REQUIRED WORK: Rewrite the records starting at the first line and ending at the line containing "tap(384, 149)", requests included. Multiply every coordinate in the answers by 1.35 and round each result to a whole number, halves up.

RECORDS FOR THIS EXERCISE:
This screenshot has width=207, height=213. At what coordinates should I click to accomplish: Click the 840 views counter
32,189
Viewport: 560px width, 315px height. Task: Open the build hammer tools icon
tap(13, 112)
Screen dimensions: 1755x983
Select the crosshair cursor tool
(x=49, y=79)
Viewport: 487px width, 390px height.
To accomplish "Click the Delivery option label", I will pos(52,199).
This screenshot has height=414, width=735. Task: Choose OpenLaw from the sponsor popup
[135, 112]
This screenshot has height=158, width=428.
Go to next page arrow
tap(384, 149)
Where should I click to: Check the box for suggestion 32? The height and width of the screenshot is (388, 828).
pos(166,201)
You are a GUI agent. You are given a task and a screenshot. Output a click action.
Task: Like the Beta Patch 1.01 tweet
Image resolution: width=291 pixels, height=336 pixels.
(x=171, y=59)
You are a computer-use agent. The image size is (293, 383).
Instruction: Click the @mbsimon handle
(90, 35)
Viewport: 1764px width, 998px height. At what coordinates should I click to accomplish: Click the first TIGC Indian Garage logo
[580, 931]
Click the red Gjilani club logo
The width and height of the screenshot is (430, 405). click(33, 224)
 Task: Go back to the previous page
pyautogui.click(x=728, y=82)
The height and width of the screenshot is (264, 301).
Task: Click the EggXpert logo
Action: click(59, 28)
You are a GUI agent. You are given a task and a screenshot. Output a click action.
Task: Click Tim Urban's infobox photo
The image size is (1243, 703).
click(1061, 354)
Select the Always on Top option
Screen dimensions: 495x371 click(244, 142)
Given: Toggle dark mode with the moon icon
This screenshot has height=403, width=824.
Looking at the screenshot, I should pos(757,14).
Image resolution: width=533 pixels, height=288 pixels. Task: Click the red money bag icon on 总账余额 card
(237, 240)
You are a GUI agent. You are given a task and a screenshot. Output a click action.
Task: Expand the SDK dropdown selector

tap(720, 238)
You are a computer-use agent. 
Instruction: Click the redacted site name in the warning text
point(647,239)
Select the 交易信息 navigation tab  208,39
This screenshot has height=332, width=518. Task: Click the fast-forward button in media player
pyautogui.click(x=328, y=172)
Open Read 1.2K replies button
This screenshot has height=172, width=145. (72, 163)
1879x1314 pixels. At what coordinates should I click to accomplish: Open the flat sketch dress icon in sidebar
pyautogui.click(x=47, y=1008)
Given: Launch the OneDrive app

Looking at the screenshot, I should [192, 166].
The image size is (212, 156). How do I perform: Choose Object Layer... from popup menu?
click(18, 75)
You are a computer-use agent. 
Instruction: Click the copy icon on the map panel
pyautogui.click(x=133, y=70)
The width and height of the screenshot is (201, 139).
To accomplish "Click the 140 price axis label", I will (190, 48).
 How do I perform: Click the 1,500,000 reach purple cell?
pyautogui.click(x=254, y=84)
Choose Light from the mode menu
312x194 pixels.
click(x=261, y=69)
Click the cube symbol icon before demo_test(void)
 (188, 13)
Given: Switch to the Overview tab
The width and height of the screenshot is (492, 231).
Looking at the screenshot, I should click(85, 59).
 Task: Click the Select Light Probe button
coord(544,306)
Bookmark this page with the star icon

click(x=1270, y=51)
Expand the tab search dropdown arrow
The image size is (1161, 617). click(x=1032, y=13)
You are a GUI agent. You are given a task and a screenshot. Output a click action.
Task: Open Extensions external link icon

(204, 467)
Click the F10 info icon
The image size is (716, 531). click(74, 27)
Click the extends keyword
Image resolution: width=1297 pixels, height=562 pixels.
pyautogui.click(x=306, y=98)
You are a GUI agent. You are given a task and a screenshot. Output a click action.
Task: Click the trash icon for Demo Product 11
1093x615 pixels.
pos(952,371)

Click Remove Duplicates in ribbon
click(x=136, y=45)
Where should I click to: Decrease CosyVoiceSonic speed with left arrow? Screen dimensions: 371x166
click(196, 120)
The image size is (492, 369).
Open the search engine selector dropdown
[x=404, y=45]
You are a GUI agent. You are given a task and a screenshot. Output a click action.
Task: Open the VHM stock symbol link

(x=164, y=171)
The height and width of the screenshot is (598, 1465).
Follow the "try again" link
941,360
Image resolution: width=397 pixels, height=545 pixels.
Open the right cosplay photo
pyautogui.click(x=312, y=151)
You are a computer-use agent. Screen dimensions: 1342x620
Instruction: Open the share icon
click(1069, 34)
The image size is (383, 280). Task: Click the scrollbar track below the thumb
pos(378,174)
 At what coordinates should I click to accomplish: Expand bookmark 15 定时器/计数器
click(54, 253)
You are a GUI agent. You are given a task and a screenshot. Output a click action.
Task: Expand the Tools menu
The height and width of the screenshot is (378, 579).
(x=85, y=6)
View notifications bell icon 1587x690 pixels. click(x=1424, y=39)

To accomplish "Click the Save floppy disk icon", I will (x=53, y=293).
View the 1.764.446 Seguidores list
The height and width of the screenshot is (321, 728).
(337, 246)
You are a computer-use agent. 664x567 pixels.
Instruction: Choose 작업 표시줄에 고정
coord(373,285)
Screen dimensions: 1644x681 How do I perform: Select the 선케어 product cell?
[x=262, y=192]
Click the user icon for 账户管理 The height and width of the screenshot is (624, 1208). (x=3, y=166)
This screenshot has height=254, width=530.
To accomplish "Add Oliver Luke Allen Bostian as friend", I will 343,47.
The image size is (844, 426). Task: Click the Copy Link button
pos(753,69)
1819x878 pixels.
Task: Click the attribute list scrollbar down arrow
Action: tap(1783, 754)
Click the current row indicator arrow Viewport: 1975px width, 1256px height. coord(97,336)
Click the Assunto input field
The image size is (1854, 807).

WORKED ANSWER:
This screenshot has width=207, height=213. At what coordinates should I click to accomplish: Click the 840 views counter
43,255
Viewport: 560px width, 315px height. Task: Open the build hammer tools icon
tap(18, 151)
Screen dimensions: 1755x983
Select the crosshair cursor tool
(x=66, y=107)
Viewport: 487px width, 390px height.
To accomplish "Click the Delivery option label", I will pos(70,269).
This screenshot has height=414, width=735. Task: Choose OpenLaw from the sponsor popup
[182, 151]
This screenshot has height=158, width=428.
Go to next page arrow
tap(518, 201)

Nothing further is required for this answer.